## [What you will do]
The expected answer is a copy of every line in the listing that has the word "chip".

## [Data]
_ _ _ _ _ _ _
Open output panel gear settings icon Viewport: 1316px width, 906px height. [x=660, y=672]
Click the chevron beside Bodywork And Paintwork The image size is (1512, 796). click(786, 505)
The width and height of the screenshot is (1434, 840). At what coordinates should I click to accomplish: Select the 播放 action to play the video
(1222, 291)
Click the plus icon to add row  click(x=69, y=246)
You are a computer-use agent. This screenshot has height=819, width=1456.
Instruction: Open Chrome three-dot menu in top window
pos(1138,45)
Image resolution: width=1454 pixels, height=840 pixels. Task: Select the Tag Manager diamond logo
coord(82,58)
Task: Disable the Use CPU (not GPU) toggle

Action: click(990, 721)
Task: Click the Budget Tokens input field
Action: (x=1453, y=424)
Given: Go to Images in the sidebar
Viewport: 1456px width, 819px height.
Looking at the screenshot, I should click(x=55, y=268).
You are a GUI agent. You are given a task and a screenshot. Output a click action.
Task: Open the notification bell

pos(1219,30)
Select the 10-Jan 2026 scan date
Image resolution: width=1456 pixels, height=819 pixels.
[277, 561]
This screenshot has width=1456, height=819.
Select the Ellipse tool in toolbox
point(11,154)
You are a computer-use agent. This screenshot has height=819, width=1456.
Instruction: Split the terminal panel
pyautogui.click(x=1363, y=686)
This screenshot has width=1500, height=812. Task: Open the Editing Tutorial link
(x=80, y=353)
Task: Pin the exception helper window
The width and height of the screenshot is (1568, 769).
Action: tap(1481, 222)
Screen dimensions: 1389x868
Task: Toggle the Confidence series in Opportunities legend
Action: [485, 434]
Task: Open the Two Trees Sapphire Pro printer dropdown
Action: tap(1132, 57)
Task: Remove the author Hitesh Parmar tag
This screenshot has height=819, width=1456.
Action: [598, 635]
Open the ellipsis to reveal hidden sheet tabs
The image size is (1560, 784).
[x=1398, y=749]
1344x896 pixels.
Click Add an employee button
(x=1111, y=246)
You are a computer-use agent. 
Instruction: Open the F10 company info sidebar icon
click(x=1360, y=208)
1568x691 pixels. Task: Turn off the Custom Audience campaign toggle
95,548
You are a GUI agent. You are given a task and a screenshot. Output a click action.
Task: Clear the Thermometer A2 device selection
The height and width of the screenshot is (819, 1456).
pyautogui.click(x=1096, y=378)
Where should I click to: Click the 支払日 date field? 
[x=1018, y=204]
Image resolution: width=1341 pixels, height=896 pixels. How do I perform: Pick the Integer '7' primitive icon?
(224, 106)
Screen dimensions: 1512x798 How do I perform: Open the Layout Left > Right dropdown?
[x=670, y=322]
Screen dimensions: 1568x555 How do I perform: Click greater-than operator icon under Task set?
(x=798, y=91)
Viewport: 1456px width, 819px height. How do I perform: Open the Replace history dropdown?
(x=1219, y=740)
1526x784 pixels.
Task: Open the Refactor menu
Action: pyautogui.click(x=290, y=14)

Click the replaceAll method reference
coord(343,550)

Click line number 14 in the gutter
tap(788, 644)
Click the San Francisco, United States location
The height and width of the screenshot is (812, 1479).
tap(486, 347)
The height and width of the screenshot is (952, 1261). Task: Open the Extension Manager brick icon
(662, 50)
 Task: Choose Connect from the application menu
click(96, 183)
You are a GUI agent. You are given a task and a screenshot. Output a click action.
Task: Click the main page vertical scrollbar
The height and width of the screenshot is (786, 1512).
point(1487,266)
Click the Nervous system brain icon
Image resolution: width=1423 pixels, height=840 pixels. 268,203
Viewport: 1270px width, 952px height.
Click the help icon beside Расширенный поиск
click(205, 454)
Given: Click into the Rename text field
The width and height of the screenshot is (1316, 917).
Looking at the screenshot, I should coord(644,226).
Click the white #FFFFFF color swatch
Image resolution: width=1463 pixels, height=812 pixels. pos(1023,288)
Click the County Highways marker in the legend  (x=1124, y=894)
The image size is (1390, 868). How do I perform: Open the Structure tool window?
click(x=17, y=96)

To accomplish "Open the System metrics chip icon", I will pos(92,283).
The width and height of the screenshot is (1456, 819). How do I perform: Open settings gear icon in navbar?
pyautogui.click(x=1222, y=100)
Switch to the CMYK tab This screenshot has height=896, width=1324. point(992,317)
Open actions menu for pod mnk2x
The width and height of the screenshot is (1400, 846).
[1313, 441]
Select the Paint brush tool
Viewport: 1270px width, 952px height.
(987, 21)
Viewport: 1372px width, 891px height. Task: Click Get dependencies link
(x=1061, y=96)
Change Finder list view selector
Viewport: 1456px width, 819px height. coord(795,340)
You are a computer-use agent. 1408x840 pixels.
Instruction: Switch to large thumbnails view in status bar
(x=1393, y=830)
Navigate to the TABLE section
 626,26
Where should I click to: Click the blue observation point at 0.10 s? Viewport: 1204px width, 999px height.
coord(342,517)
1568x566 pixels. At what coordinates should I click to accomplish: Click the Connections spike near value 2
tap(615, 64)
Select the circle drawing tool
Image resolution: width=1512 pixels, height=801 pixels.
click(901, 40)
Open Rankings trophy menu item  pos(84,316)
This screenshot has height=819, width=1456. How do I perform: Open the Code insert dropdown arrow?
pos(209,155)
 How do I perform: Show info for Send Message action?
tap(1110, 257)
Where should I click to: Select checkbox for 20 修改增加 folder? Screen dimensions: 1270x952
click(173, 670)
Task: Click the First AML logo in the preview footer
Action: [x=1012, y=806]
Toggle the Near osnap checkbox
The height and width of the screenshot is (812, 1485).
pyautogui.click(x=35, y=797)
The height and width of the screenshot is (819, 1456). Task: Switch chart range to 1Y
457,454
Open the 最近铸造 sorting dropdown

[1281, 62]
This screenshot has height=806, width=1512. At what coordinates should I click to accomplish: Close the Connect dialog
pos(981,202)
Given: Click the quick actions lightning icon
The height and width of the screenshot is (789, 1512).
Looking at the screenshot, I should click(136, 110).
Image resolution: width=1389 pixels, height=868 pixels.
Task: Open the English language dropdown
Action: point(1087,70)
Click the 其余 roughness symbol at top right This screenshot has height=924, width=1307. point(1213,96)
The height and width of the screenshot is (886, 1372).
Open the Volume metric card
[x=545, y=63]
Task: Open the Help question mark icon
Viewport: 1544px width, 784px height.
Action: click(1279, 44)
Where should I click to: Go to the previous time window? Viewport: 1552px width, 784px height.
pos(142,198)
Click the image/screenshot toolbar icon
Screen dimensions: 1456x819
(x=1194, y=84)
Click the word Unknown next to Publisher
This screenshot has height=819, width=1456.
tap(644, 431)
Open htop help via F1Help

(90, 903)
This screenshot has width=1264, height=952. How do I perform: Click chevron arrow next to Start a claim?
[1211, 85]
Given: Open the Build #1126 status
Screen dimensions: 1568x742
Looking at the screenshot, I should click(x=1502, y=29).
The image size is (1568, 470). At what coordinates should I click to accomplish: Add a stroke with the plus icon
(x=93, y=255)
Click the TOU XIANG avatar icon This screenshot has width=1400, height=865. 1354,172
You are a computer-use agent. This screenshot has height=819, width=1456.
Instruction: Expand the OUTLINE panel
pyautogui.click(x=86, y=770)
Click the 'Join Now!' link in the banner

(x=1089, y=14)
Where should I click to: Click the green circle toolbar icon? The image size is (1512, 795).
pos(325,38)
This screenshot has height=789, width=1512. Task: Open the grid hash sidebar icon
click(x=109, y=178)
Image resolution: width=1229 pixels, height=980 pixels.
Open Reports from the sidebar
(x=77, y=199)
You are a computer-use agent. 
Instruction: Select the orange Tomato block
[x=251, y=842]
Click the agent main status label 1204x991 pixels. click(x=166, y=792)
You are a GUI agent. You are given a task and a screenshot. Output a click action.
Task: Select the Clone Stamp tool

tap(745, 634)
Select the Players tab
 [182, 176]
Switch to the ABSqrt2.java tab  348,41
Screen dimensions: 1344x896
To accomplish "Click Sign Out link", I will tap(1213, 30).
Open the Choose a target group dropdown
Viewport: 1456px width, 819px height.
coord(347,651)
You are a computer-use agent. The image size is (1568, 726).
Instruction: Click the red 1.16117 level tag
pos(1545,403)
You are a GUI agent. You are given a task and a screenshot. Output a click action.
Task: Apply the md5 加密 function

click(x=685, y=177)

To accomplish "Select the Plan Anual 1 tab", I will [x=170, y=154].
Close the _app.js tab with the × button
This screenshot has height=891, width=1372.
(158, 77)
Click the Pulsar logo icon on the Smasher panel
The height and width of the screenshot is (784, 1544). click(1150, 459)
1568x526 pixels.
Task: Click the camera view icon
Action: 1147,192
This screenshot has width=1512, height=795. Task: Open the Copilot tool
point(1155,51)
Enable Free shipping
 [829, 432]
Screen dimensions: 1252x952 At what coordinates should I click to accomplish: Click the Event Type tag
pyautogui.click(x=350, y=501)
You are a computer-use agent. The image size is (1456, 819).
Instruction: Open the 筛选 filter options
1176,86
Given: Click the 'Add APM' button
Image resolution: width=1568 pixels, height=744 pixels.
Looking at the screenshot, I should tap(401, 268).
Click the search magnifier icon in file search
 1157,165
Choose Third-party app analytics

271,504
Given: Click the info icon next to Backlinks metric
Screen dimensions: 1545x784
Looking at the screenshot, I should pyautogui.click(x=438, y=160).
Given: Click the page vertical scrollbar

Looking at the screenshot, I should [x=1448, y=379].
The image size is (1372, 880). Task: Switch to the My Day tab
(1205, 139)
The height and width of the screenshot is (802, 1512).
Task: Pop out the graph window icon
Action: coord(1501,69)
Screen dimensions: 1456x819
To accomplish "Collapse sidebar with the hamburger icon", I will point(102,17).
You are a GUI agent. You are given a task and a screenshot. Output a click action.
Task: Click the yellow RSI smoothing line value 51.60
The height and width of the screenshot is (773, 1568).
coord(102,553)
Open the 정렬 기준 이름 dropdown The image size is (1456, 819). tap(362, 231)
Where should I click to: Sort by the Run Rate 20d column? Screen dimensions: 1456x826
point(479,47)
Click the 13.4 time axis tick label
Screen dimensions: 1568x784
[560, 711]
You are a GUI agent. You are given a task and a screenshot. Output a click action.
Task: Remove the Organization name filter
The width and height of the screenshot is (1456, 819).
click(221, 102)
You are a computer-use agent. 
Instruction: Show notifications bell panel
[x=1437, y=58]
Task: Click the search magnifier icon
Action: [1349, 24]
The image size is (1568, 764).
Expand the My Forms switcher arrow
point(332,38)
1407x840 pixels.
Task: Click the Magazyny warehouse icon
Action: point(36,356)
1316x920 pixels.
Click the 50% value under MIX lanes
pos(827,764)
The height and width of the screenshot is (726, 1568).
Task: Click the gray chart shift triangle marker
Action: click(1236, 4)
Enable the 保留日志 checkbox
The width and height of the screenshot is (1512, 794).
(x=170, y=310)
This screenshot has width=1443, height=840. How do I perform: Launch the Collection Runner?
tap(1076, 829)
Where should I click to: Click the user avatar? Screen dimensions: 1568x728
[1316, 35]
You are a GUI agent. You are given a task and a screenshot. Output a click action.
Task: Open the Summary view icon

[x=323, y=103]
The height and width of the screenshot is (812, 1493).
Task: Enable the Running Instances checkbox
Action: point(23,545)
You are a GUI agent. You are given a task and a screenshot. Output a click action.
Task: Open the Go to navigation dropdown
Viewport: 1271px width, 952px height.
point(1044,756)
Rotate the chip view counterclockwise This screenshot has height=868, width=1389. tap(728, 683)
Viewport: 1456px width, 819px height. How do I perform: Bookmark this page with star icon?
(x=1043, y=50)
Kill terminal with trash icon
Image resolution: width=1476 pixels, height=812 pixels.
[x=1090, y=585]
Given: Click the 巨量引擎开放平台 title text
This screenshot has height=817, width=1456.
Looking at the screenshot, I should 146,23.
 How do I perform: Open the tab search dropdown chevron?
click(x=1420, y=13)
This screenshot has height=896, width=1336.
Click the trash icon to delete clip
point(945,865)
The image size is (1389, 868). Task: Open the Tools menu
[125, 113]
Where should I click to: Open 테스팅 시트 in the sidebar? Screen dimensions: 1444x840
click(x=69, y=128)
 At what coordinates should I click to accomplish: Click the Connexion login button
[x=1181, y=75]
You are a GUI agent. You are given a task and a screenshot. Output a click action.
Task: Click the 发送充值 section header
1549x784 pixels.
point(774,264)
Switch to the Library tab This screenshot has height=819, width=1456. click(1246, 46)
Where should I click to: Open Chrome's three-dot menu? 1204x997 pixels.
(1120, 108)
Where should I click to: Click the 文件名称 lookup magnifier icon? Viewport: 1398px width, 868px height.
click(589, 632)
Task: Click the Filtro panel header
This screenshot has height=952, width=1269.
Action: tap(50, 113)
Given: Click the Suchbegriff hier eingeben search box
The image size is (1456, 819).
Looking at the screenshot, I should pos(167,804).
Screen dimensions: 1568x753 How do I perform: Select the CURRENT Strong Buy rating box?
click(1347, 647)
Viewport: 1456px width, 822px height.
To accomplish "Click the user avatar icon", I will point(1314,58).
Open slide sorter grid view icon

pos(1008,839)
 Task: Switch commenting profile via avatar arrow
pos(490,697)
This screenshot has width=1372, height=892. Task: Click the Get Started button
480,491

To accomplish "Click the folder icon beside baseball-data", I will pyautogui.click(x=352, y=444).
_ _ _ _ _ _ _
## [Finished exercise]
To accomplish "Open the System metrics chip icon", I will pos(92,283).
Rotate the chip view counterclockwise This screenshot has height=868, width=1389. tap(728, 683)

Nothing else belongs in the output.